Another winner in the cash shuffle is the grid deployment office, which is slated to receive $375 million to “enhance the domestic supply chain for the manufacture of distribution and power transformers, components, and materials, and electric grid components” under the law.

That money essentially allows the office — which was moved as part of a DOE reorganization last year — to receive more than triple its most recent annual funding level, Wu said.

Energy companies have been expressing concerns about shortages of grid equipment as electricity demand surges from the artificial intelligence boom. According to an October report from Lawrence Berkeley National Laboratory, aging grid infrastructure is a chief driver of rising electricity costs.

$33 million

The minibus funded Energy Star — a voluntary program allowing companies to display efficiency labels on products — at approximately $33 million at EPA, ending a battle for now over the program’s survival. Energy Star has been jointly run with DOE, although EPA is the lead agency.
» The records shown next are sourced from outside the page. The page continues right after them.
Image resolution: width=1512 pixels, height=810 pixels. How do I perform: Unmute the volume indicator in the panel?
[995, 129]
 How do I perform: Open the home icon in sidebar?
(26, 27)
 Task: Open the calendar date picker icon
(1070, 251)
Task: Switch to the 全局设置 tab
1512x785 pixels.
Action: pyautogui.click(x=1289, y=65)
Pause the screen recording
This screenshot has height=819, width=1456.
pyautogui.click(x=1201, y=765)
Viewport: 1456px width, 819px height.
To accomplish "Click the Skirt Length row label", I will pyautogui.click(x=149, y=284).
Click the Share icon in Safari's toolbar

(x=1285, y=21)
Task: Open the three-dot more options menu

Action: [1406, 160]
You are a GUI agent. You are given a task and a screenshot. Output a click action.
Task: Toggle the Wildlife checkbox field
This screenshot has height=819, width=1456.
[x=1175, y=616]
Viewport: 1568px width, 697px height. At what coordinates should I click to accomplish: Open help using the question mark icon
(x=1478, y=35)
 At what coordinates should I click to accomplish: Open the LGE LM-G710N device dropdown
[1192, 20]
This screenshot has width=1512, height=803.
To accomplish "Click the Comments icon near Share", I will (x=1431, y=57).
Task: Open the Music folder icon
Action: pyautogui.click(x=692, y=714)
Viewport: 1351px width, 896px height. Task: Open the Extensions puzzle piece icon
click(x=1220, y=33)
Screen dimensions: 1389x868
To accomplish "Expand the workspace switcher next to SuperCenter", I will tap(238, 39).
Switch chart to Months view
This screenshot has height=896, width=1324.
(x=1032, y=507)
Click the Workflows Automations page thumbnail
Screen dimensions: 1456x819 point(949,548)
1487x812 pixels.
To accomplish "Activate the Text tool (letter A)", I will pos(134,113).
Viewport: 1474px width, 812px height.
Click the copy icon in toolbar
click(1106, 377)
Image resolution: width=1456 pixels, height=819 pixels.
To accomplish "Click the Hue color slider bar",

The fiscal 2026 level keeps funding steady for the program, which had been eyed for elimination by the Trump administration last year. It previously was funded at $36 million.

But questions remain about how Energy Star will operate in the months ahead, considering the number of staff departures from EPA and DOE last year, efficiency experts say.

The program “has lost a lot of institutional knowledge and expertise,” said Ben Evans, federal legislative director at the U.S. Green Building Council. “They can’t rebuild it overnight.”

It also is unclear how the administration will use the funding, considering the likely need for rehires and Energy Star’s oversight of voluntary standards in multiple sectors, including buildings.

In May, EPA Administrator Lee Zeldin called for privatizing Energy Star, saying it could be “run outside of the government.” Since then, Consumer Reports — which distributes a magazine rating products — advocated to take over the program, according to lobbying reports with the Senate.

Unlike previous years, Congress funded Energy Star with a separate line item, a move that its supporters said could help protect it in the future. The line item “sets a strong precedent” that should provide “more predictability,” Evans said.

Backers have long said the program saves American households more on energy bills than the government spends.

Ultimately, the pace that agencies distribute money also will be key in shaping the energy sector, Wu said.

“There have not been a lot of funding opportunity announcements under the new administration” so far, Wu said about DOE. “Not a lot of funding [has been] getting out the door.”